_Data_:
○ ○ ○ ○

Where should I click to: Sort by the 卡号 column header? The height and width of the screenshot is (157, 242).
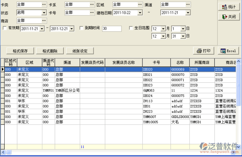point(156,62)
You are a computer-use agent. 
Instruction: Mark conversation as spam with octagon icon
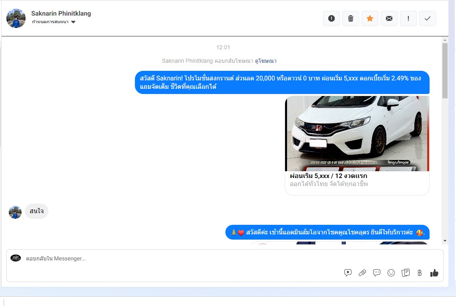pos(331,18)
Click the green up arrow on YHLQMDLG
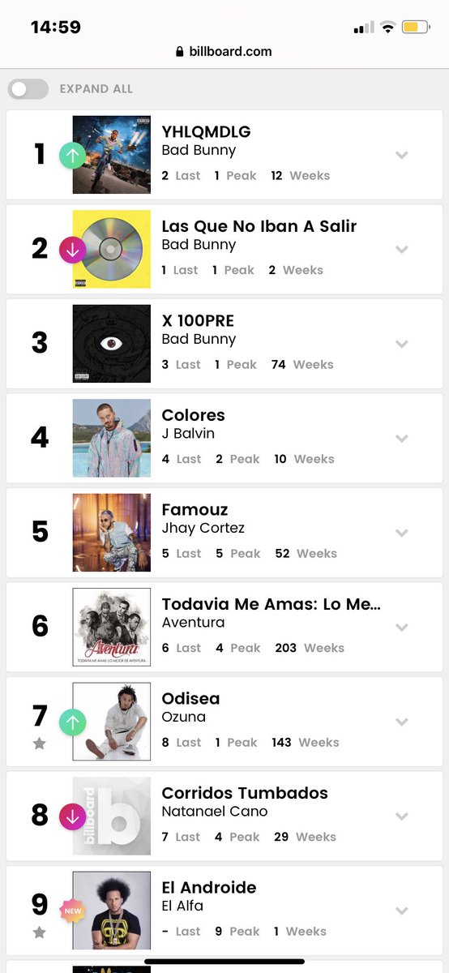This screenshot has width=449, height=973. pos(72,155)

○ ○ ○ ○

_Problem requirements_:
From the first record to the last, retype everything exactly except the images.

_Result of this exercise_:
Where should I click to: Sort by the 卡号 column header? The height and width of the screenshot is (157, 242).
point(156,62)
You are a computer-use agent. 
Instruction: Mark conversation as spam with octagon icon
pos(331,18)
Click the green up arrow on YHLQMDLG
This screenshot has width=449, height=973. pos(72,155)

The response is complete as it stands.